Dia mengklaim bahwa kondisi perekonomian Indonesia masih lebih baik dibandingkan dengan negara lain yang kontraksinya bisa mencapai 20 persen.
Resesi ekonomi pada tahun ini memang tidak bisa dihindari. Namun, pemerintah dapat mengenjot pemulihan pada tahun depan seiring dengan keberhasilan distribusi vaksin.
Sri Mulyani sendiri menegaskan bahwa pemerintah menargetkan pertumbuhan ekonomi sebesar 4,5 persen - 5,5 persen dengan titik tengah 5 persen.
Ekonom Indef Bhima Yudhistira menilai pemerintah perlu melakukan upaya lebih pada tahun depan jika ingin ekonomi tumbuh pada kisaran 5 persen pada tahun depan.
Menurut Bhima, ada lima langkah yang bisa dilakukan pemerintah dalam mengenjot pertumbuhan tahun depan.
Pertama, pemerintah harus mengubah stimulus pajak yang tidak efektif pada tahun 2020. PPh 21 ditanggung pemerintah (DTP) yang realisasinya baru 4 persen per 14 September 2020.
Kemudian, pemerintah perlu meninjau PPh UMKM yang baru cair 12,9 persen dan penurunan tarif PPh badan baru yang pencairannya masih 26 persen. Selain itu, Bhima menyarankan pemerintah untuk fokus kepada pajak yang berkaitan langsung dengan konsumsi rumah tangga.
"Skema ideal untuk pajak adalah yang berkaitan langsung dengan konsumsi yakni PPN 10 persen dikurangi menjadi 0 persen-5 persen untuk boost belanja masyarakat," ujar Bhima, Selasa (22/9/2020).
Kedua, pemerintah perlu lebih fokus untuk mendorong digitalisasi di seluruh lini.
"Peluangnya besar sekali market digital dan terus tumbuh. oleh karena itu investasi di sektor infrastruktur digital perlu menjadi prioritas di 2021," tegasnya.
Ketiga, dia melihat pemerintah harus memperkuat bantuan langsung tunai (BLT).
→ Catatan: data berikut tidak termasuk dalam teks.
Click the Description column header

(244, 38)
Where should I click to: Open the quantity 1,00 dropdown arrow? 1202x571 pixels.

Skema BLT jauh lebih baik dibandingkan skema insentif lain karena uangnya masuk ke penerima akhir.
Bhima menegaskan anggaran untuk BLT perlu diperbesar untuk pekerja sektor informal, terutama TKI yang terdampak Covid-19, dan honorer.
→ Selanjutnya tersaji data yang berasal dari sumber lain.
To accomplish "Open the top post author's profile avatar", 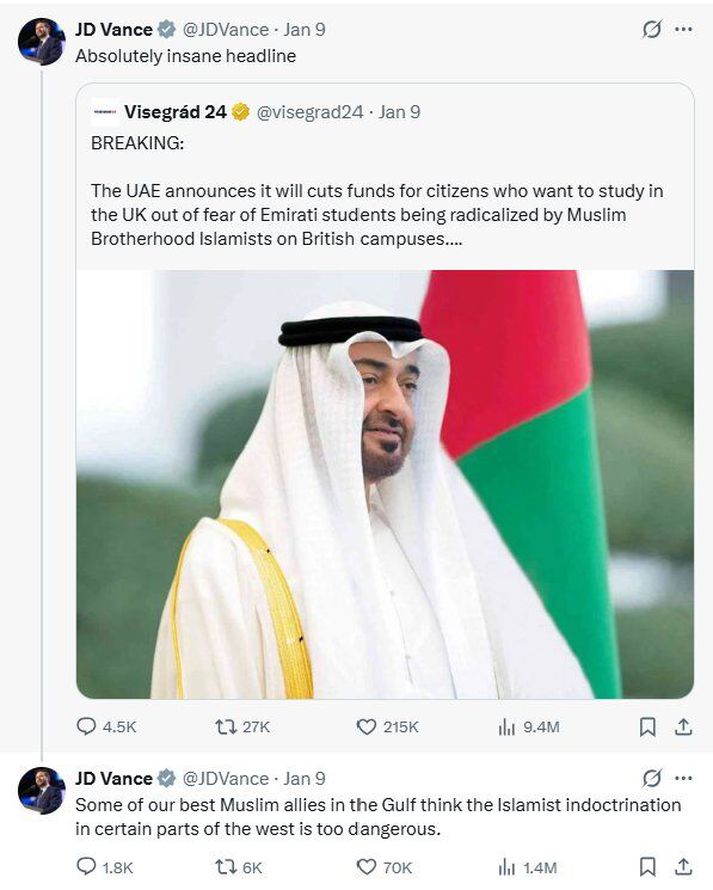I will click(41, 42).
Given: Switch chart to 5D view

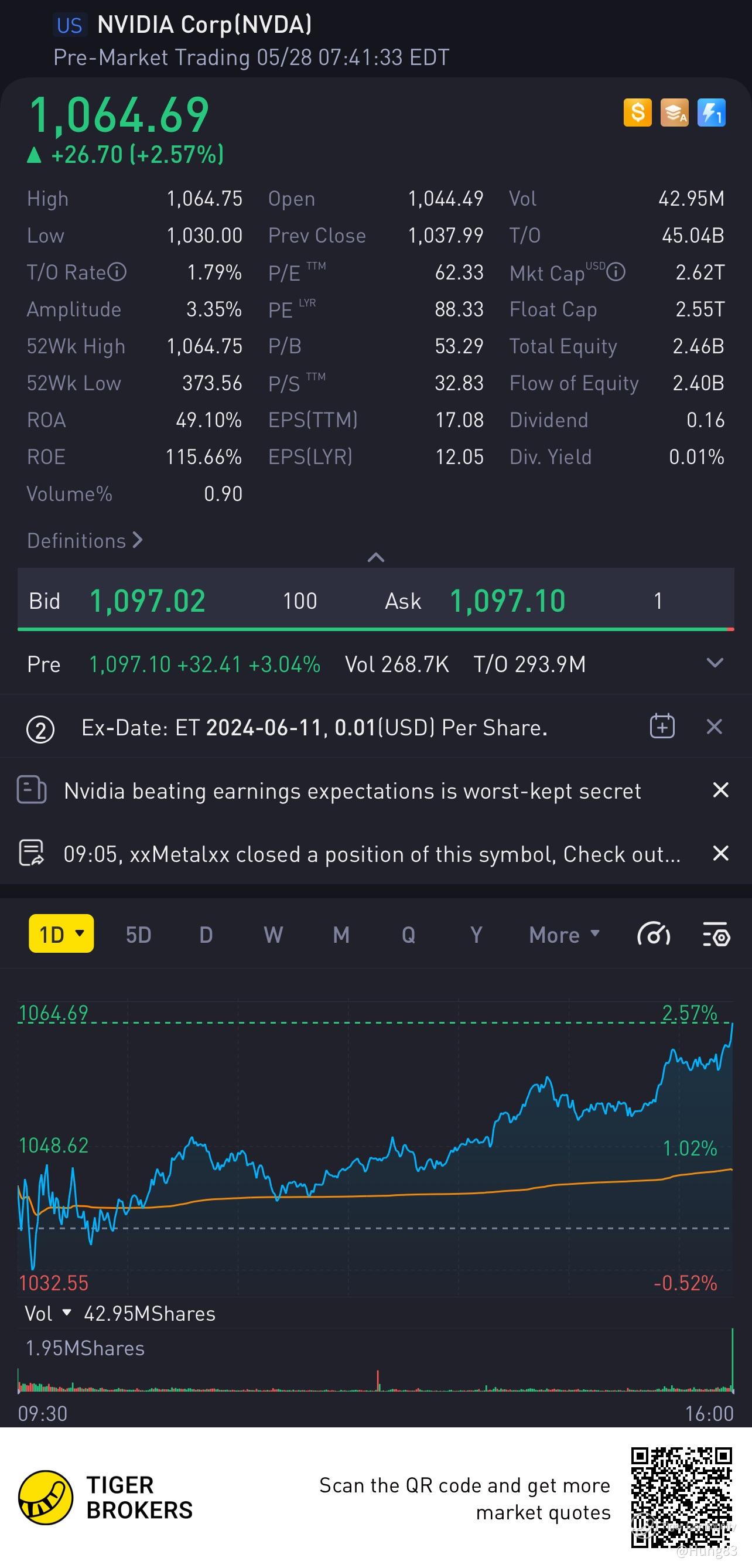Looking at the screenshot, I should click(138, 935).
Keempat, promosi dagang perlu dioptimalkan untuk mempercepat recovery sisi ekspor dan ini tugas dari atase perdagangan dan perwakilan di negara tujuan ekspor.
"Kita butuh market intelijen, disaat negara produsen lain lengah karena masalah pandemi," katanya.
Menurutnya, Indonesia harus bisa memimpin dengan membaca perubahan pola prilaku konsumen baik di negara tujuan ekspor tradisional maupun nontradisional.
Kelima, promosi investasi khususnya untuk menarik relokasi industri dari China menjadi sangat penting. Oleh karena itu, ketersediaan lahan ataupun KEK sangat diperlukan. Dia memandang peran menarik investasi di manufaktur dan industri bukan hanya kerja BKPM tapi lintas sektoral.